Firearm Rights after Felony Conviction

This part deals with North Carolina procedures for restoration of the right to possess a firearm after conviction of a nonviolent felony (see Table 23). The restoration procedure, in G.S. 14-415.4, became effective February 1, 2011, meaning that a person who meets the criteria in that statute is eligible for restoration whether his or her offense or conviction occurred before or after February 1, 2011. See S.L. 2010-108 (H 1260), as amended by S.L. 2011-2 (H 18) (clarifying effective date). A person with a nonviolent felony conviction in North Carolina or in another jurisdiction may petition for restoration of firearm rights in North Carolina if the person meets the statutory criteria.[1]

An order granting restoration overrides G.S. 14-415.1, which otherwise bans a person convicted of a felony from purchasing, owning, possessing, or having any firearm or weapon of mass death and destruction as defined in G.S. 14-288.8(c). See G.S. 14-415.4(a), (b). Restoration also removes the felony conviction bar on eligibility for a handgun permit (see G.S. 14-404(c)) and for a concealed handgun permit. See G.S. 14-415.12(b)(3).[2] Restoration does not constitute an expunction or pardon. G.S. 14-415.4(i).

Federal law also imposes a firearms ban for felony convictions. 18 U.S.C. 922(g)(1).[3] Federal law lifts this ban if a person’s civil rights have been restored unless the restoration does not permit the person to ship, transport, possess, or receive firearms. 18 U.S.C. 921(a)(20); see also Caron v. United States, 524 U.S. 308 (1998). Completion of a felony sentence alone does not lift the federal firearms ban; although North Carolina law restores a person’s civil rights after the person completes his or her sentence, it continues to impose a firearms ban.[4] The North Carolina General Assembly intended to fill this gap by allowing restoration of a person’s firearm rights under G.S. 14-415.4. For a discussion of the impact of North Carolina's restoration procedure on the federal firearms ban, see John Rubin, Restoring State Firearm Rights as a Condition for Restoring Federal Firearm Rights, N.C. Crim. L., UNC Sch. of Gov't Blog (Sept. 14, 2015).

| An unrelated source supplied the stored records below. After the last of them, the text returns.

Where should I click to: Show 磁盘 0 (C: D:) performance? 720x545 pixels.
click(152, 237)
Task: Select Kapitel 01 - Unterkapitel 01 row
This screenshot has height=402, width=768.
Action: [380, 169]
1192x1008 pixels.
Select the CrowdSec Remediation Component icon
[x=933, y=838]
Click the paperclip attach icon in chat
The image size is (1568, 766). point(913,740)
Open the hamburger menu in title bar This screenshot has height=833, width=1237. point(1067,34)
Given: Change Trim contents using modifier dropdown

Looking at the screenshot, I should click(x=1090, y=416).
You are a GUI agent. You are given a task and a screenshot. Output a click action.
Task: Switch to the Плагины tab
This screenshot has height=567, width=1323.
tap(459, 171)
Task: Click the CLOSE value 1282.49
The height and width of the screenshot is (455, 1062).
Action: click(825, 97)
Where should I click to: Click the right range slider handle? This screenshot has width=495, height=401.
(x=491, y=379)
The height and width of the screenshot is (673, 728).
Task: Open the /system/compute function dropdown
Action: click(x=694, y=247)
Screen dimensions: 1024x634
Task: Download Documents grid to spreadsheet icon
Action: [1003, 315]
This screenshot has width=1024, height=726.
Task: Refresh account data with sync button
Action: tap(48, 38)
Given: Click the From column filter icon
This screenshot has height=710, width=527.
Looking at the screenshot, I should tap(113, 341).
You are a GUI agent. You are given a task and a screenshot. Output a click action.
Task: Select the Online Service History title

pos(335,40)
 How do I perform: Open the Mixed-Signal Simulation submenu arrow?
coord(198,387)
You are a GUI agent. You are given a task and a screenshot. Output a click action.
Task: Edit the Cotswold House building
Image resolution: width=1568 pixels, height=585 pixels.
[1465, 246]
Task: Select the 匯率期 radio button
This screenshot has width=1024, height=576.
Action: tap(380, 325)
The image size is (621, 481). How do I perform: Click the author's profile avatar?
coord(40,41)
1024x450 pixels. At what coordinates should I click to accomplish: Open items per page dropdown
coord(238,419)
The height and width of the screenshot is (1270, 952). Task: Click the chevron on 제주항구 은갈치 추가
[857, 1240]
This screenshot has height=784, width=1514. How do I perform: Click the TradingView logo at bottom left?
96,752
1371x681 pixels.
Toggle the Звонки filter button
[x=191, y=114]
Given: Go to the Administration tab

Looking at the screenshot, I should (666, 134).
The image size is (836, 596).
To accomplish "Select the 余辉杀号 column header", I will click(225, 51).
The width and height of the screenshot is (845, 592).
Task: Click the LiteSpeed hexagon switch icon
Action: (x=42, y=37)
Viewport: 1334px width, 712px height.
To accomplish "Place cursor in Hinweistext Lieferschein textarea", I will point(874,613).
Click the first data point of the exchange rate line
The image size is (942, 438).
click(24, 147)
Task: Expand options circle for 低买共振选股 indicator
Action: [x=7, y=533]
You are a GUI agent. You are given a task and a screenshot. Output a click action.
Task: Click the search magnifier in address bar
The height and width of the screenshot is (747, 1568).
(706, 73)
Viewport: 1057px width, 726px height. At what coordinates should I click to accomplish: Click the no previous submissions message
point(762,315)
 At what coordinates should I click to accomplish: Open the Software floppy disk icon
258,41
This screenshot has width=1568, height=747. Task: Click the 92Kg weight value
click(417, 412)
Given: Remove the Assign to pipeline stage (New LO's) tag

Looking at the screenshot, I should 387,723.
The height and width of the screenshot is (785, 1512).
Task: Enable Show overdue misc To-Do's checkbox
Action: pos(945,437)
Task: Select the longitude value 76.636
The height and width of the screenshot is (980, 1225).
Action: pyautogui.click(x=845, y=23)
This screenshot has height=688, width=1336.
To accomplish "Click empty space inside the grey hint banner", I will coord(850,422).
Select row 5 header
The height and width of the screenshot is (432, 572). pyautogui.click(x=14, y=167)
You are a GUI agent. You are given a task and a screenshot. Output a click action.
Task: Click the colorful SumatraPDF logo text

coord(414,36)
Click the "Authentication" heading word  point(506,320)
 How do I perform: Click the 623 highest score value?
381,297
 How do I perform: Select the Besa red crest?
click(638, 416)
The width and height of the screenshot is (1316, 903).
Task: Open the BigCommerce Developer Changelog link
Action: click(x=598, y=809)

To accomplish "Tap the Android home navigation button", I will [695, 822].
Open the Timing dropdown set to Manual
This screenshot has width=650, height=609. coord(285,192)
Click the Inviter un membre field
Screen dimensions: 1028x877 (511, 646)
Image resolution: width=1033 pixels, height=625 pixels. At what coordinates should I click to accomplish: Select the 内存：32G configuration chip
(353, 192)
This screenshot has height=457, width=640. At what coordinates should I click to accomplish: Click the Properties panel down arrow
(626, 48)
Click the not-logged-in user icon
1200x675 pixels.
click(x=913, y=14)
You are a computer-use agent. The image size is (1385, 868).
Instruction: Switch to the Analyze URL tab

An expunction of a felony appears to lift North Carolina’s firearms ban without a restoration order under G.S. 14-415.4. The North Carolina statutes allowing expunction of a felony lift state law disabilities. See supra Overview: Effect of Expunction. Federal law also provides that an expunged conviction does not count as a conviction for purposes of the federal felony firearms ban unless the expunction provides that the person may not ship, transport, possess, or receive firearms. The question of whether an expunction lifts the federal firearms ban is a question of federal law, beyond the scope of this guide. See 18 U.S.C. 921(a)(20) (exempting expunged conviction from definition of conviction triggering federal felony firearms ban); Logan v. United States, 552 U.S. 23 (2007) (recognizing that Congress amended federal law to overrule earlier U.S. Supreme Court decision holding that expunged conviction did not nullify federal firearms ban); Wyoming ex. rel. Crank v. United States, 539 F.3d 1236 (10th Cir. 2008); 27 C.F.R. 478.142 (describing effect of pardons and expunctions).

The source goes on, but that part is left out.